The New York Times Company
LONDON — British lawmakers on Tuesday rose up against Prime Minister Boris Johnson, moving to prevent him from taking the country out of the European Union without a formal agreement, and precipitating an epic showdown that could provoke a snap general election.
The lawmakers voted to take control of Parliament away from the government, giving themselves the authority to pass legislation that would stop the prime minister from his threat of a no-deal Brexit.
It was a critical moment in Britain’s tortured, three-year effort to extract itself from the European Union. The saga has divided Britons, torn apart the ruling Conservative Party and prompted complaints that Johnson has trampled the conventions of the country’s unwritten constitution.
A majority of lawmakers are determined to block leaving the European Union without a deal, which they believe would be disastrous for the country’s economy. Tuesday’s vote suggested they have the numbers to succeed.
Johnson’s aides had made it clear that, in the event of a defeat on Tuesday, he would seek a general election on Oct. 14. — just a little more than two weeks until the Brexit deadline of Oct. 31 — though Parliament would have to agree to that.
The accelerating pace of events suggests that Britain’s Brexit nightmare may finally be approaching an endgame after years of paralysis.
Tuesday’s vote also marked the moment when Johnson’s hardball tactics, for once, were met with equal resistance.
On a day of high drama, Johnson lost his working majority in Parliament even before the vote took place, when one Conservative rebel, Phillip Lee, quit the party to join the Liberal Democrats, who have managed to stage a resurgence by positioning themselves as an unambiguously anti-Brexit party.
Lee’s departure from the Tories may not be the last; Johnson has promised to expel any Conservative lawmaker who voted against him on Tuesday.

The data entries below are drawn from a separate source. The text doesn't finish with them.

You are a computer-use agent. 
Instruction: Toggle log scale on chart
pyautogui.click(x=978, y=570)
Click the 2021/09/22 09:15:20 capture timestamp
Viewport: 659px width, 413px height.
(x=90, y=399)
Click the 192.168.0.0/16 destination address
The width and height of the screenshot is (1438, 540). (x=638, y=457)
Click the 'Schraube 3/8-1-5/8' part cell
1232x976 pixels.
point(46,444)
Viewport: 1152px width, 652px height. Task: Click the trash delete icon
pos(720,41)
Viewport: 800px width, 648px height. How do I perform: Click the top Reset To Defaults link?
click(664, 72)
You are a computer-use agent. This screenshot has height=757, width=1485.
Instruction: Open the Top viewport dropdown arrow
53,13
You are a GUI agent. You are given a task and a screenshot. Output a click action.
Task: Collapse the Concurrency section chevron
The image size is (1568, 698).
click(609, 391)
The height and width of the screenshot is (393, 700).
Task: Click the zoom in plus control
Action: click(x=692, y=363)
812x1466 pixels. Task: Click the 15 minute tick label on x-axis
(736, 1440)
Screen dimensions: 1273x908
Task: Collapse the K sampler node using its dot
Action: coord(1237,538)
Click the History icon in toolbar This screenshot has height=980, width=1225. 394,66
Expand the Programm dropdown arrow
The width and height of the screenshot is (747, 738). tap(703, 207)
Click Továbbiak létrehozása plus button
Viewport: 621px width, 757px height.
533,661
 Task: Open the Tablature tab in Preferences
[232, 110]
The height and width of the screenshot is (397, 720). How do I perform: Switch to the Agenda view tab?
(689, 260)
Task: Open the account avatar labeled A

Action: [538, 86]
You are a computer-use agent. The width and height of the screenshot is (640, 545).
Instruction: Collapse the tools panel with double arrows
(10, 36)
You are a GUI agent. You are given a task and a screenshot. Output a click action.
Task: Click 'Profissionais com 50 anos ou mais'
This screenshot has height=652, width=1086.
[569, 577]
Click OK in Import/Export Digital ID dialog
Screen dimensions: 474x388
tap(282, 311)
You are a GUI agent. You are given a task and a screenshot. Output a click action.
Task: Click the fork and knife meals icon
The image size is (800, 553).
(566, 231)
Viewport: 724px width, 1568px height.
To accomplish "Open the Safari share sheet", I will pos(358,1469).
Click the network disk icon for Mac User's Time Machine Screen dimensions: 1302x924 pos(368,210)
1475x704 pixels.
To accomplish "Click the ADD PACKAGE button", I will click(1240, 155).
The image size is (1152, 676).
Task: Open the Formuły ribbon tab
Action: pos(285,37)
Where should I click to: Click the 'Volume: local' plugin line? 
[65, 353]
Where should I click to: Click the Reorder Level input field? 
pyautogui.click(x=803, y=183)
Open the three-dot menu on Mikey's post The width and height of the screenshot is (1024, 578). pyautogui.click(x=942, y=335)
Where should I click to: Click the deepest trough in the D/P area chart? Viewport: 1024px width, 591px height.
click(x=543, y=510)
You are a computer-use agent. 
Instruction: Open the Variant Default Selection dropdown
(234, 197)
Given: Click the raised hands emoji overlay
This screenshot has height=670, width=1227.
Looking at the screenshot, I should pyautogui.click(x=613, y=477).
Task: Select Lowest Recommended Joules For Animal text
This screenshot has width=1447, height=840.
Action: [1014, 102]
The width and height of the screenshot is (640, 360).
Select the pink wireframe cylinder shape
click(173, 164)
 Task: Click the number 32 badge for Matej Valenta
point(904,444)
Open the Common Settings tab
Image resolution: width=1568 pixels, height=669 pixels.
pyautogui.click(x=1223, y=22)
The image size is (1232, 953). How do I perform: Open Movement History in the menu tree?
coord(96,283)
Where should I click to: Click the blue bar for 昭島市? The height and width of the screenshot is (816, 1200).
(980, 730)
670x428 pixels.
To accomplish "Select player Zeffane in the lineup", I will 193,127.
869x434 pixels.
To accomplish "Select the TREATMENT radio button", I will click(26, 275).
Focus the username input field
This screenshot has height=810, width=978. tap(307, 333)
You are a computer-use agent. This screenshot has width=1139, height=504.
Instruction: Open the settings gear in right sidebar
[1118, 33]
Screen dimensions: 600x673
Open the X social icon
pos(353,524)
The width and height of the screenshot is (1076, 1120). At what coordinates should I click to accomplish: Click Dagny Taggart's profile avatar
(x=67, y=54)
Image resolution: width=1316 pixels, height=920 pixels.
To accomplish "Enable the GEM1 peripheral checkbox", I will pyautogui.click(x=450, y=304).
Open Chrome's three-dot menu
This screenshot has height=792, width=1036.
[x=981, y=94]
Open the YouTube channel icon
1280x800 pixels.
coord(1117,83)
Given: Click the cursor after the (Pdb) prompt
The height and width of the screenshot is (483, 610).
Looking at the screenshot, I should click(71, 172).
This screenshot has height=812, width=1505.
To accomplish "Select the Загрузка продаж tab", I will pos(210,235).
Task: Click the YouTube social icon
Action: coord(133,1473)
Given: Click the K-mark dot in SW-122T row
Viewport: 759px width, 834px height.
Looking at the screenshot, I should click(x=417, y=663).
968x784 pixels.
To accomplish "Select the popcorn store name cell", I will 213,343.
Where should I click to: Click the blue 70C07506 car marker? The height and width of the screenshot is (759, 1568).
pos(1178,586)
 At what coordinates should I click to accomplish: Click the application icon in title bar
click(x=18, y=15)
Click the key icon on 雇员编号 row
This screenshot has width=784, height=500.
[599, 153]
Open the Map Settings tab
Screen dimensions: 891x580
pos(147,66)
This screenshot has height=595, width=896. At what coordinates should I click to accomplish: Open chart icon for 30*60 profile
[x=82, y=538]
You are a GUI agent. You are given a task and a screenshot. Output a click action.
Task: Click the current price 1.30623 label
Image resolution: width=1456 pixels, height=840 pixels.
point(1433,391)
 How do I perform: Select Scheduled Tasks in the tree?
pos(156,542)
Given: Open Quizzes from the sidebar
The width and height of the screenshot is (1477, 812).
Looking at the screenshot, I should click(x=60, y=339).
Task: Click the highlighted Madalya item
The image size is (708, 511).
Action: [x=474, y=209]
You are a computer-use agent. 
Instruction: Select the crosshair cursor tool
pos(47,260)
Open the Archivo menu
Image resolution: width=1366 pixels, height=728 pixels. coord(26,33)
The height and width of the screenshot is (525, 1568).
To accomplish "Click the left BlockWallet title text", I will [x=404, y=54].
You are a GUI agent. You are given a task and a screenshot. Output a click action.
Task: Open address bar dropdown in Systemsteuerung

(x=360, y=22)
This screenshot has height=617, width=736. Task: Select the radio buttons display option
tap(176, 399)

That could threaten his ability to manage day-to-day business in Parliament, underscoring the need for a new election.
The extent of the Tory civil war was on full display as several of Johnson’s Conservative critics, including the former chancellor of the Exchequer, Philip Hammond, lobbed hostile questions at him, making it plain that they had not been brought back into line by threats of expulsion from the party.